En la última charla de “Oh, diosas Amadas: Autoras frente a sus íconos literarios” en su V edición se presenta María José Hasta, autora de Se te oscurece el pelo. Esta novela se puede resumir en una novela existencialista que trata esas primeras veces en la infancia y en la adolescencia. Su ícono literario es la escritora Carmen Laforet, ganadora del Premio Nadal y el Premio Fastenrath con su obra Nada. La primera vez que escuchó hablar de ella fue por parte de una amiga que la describió como alguien que no sabe el talento que tiene. En sus palabras, lo que hoy llamamos “síndrome del impostor”. Cuando la leyó por primera vez le dió una sensación de entender sus palabras muy profundamente.
A diferencia de otras autoras, no va a hablar desde su biografía ya que cree que eso encapsula la libertad de interpretación que ofrecen las obras de Laforet. Por eso, va a dividir su obra en “nodos laforetianos”. Sin embargo, aclara, que no significa que sus obras no sean heterogéneas, sino que hay constantes a lo largo de ella.
Siempre es más rebelde lo que piensan que lo que hacen.

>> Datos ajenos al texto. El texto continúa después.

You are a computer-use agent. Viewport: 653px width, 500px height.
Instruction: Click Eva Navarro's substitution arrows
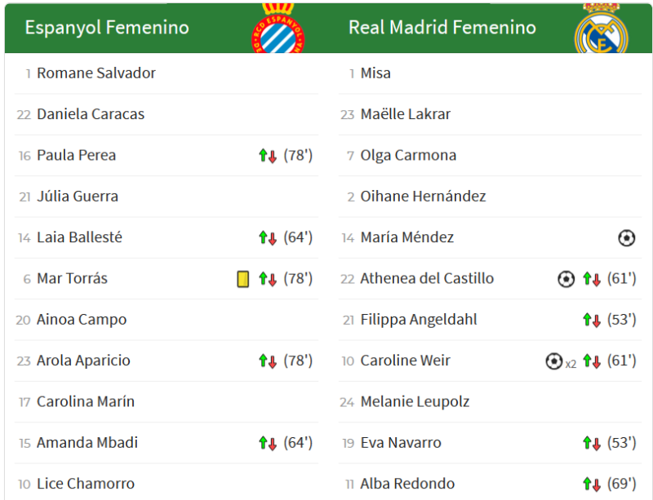click(592, 443)
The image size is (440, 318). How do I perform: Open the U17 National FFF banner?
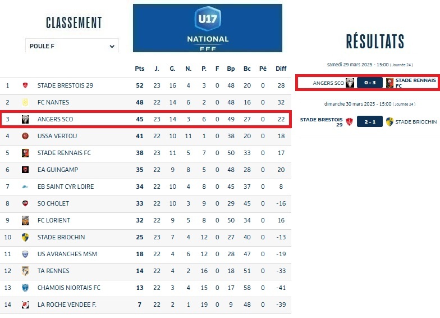pyautogui.click(x=208, y=28)
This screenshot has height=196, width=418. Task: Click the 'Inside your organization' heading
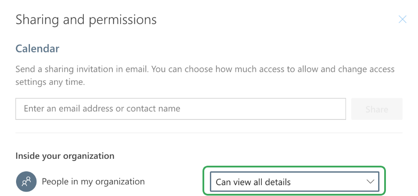(x=65, y=156)
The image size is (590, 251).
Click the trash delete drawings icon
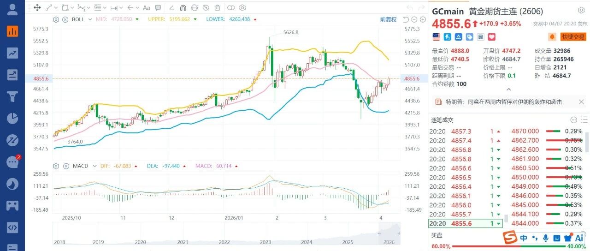tap(217, 8)
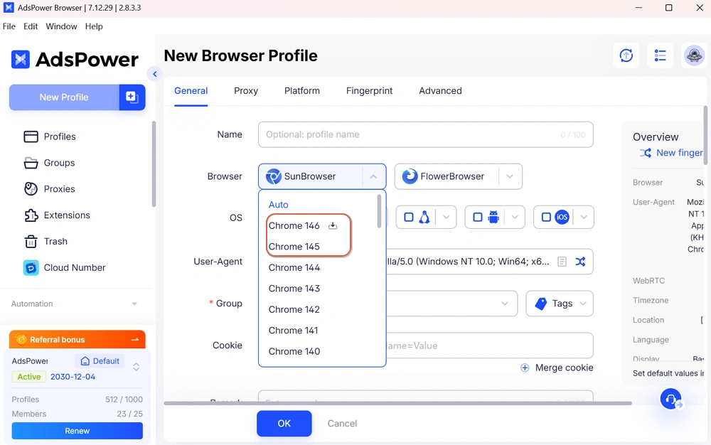Switch to the Fingerprint tab
This screenshot has height=445, width=711.
369,91
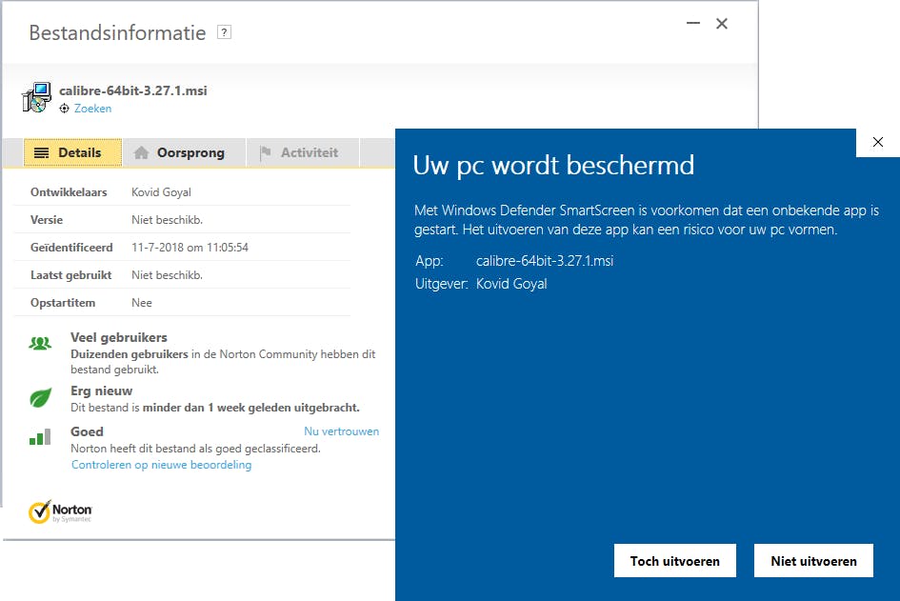Click the Zoeken link

[92, 109]
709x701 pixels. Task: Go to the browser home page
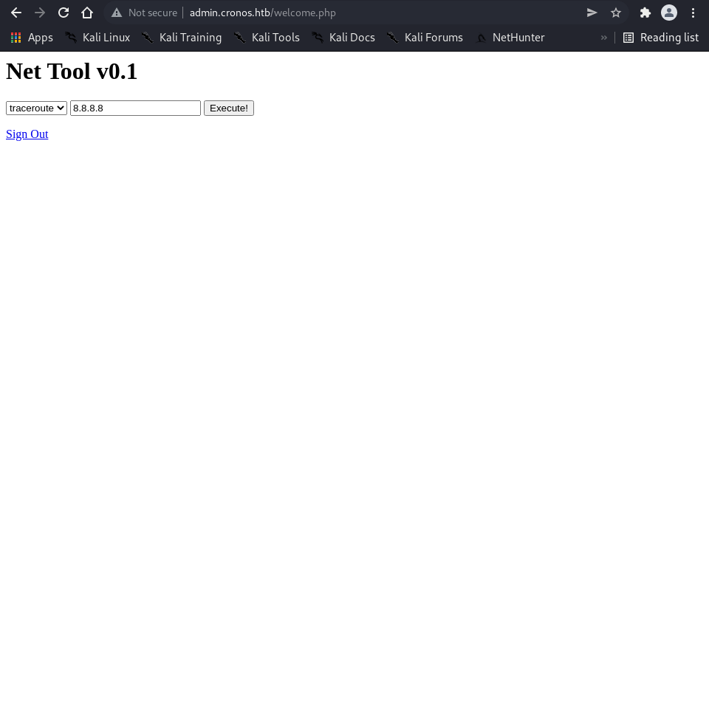tap(87, 13)
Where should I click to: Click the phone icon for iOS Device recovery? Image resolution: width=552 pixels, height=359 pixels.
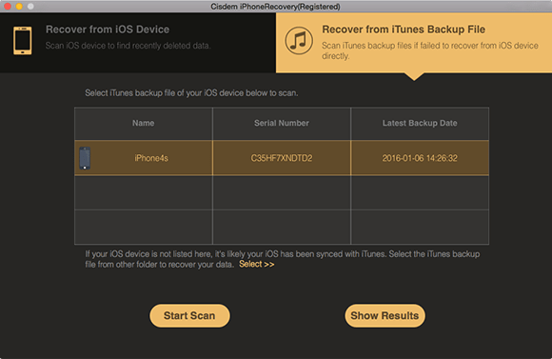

Se centra en sus obras, sus personajes, el desarrollo complejo de un rebelde tímido. Estos rebeldes tímidos piensan pero no hacen, su rebeldía no está en sus acciones, está en lo que no dicen. Habla de personajes concretos en las diferentes novelas de Laforet. Andrea, en Nada, o Marta en La isla y los demonios, y Martín Pescador en La insolación. Ellos reciben soluciones desde afuera, las circunstancias permiten que tengan una transformación desde dentro, su forma de pensar, nunca sus acciones. Incluso hasta llegan a pedir perdón por los momentos de felicidad que tienen al estar en situaciones sociales tristes. Esta exploración en este aspecto de la personalidad, Hasta lo destaca ya que le parece poco frecuente.
No conseguir el reconocimiento de esos que les importan y, al final, les da igual.
Así, cuenta María José como los personajes de Laforet cambian. Estos tienen ganas y ansias de conquistar espacios, aspiraciones artísticas que necesitan ser validadas por la gente que les importan. Esto nunca lo consiguen, y es ahí que entienden que no la necesitan, ni de sus familiares, ni de sus amigos, ni de nadie. Habla de Martín que tiene unos amigos que no se interesan por sus dibujos, le parece que son egoístas, pero los quiere así que no se aleja. La historia de Martín sigue en otros libros que Carmen tenía pensados como trilogía, y en esos siguen siendo los tres amigos. Él sabe que ellos nunca van a apreciar sus dibujos y le da igual.
Hay una sensación de saber porqué obran así los personajes.
Esta frase de María José la lleva a plantear lo siguiente: ¿podemos emocionalmente con ello? Hay una sensación de querer y no poder en los personajes, lleva al lector a sufrir esa angustia junto a ellos. El lector se compadece de ellos, siente como ellos y siente la impotencia junto a ellos. Nadie puede hacer nada para cambiar el destino de los personajes de Laforet.
Por último, Hasta explica el título de la charla: Esta palabra trae intimidad. Ella quiere mostrar y llevar su propia intimidad, su “amistad” con Carmen Laforet al encuentro. Ella “le roba” esta frase a Carmen Laforet que escribe para La isla y los demonios:
No se lo llama amigo a cualquiera, trae intimidad.